Supplied text —
Gunless is a 2010 Canadian Western comedy film directed by William Phillips and released by Alliance Films.

Plot
In 1878, a hardened American gunfighter arrives in a small town in the foothills of the Canadian Rockies, a place that doesn't understand or appreciate the brutal code of the American Wild West.

Gunslinger Sean Lafferty (Paul Gross), known as the Montana Kid, has a bounty on his head for killing eleven people across the western United States.  He arrives in town on his horse, riding backwards, bound, with a noose around his neck, and dragging the broken tree branch over which a group had tried to hang him on the American side of the border. After being helped off his horse by a young Chinese girl named Adell (Melody B. Choi), he begins to explore the town, starting with the town general store. After leaving the store, he finds his horse gone and accuses Jack (Tyler Mane), the blacksmith, of stealing it, even though Jack was simply replacing the horse's damaged shoes. After unsuccessfully trying to intimidate the blacksmith, the Montana Kid decides to call him out. Since the blacksmith has no gun, though, Sean can't shoot him because the Kid lives by a code of ethics that prevents him from killing unarmed men.

When she witnesses this, Jane Taylor (Sienna Guillory), one of the townsfolk, says the Kid can have her broken gun (to fix and give to Jack) if he builds her a windmill. Sean proceeds to go with her and stays in a sod house at her farm, alternately working on the windmill and repairing the gun. After a few days, however, the Kid begins to develop feelings toward Jane while also becoming friends with the townsfolk.

[Dataset items]
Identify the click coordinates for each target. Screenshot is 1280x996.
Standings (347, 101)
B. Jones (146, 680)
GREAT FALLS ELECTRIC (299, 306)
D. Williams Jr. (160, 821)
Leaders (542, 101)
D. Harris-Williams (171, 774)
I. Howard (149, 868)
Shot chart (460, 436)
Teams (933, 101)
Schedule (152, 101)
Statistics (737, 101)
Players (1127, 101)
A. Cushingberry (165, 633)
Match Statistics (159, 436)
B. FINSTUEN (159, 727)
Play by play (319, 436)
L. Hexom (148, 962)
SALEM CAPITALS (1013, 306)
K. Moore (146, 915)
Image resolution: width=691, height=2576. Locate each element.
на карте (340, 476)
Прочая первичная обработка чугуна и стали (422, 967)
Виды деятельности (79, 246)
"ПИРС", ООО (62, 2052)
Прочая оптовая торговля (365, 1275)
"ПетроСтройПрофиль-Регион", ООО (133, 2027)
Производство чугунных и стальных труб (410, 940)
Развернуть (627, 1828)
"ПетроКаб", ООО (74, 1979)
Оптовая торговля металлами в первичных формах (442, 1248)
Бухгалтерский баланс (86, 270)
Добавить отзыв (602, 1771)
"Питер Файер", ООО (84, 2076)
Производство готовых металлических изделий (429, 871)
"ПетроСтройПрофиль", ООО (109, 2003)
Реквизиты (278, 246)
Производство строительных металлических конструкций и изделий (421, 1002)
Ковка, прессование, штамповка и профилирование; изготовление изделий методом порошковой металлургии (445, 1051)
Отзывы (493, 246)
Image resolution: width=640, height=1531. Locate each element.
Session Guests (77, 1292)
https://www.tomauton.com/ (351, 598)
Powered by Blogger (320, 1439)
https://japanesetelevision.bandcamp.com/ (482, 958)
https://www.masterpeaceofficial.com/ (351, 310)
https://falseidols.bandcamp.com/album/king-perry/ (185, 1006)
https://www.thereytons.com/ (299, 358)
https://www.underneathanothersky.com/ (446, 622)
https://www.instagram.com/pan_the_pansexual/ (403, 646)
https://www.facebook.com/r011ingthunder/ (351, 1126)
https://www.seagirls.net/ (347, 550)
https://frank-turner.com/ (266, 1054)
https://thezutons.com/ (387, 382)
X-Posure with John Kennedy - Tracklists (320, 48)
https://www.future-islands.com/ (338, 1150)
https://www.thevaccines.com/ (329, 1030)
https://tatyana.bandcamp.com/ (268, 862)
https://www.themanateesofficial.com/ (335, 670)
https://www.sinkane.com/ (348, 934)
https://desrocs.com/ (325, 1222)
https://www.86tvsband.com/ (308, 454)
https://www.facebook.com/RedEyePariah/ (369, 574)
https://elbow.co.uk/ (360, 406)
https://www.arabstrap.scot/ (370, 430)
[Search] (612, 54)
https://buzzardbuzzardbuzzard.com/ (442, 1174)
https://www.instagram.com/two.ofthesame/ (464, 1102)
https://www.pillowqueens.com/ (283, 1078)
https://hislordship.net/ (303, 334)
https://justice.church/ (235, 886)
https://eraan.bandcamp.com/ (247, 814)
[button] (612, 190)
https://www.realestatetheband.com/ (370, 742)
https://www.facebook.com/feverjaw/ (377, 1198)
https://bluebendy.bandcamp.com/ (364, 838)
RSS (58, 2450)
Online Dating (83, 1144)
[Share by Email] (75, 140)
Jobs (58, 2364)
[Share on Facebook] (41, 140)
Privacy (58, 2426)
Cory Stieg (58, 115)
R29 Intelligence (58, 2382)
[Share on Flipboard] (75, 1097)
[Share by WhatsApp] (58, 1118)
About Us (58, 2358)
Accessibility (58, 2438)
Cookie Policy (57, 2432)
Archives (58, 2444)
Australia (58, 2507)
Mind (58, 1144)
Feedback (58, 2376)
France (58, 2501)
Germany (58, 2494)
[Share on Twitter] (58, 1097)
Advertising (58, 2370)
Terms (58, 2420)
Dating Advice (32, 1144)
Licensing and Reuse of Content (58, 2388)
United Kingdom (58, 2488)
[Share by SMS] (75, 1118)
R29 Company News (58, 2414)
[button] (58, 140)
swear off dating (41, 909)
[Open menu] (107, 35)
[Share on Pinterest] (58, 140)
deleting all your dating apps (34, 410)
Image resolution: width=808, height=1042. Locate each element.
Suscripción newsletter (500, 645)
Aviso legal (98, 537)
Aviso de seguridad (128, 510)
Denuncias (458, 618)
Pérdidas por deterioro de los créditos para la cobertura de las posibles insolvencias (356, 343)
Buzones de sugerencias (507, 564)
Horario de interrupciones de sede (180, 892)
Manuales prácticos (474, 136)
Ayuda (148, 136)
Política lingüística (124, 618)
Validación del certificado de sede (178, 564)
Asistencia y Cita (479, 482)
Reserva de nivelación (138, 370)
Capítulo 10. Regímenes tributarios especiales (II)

Stated goal — Write out everything in the Gunless plot summary from "When she witnesses" down to "with the townsfolk.", swapping "windmill" for "barn".

Answer to this task —
When she witnesses this, Jane Taylor (Sienna Guillory), one of the townsfolk, says the Kid can have her broken gun (to fix and give to Jack) if he builds her a barn. Sean proceeds to go with her and stays in a sod house at her farm, alternately working on the barn and repairing the gun. After a few days, however, the Kid begins to develop feelings toward Jane while also becoming friends with the townsfolk.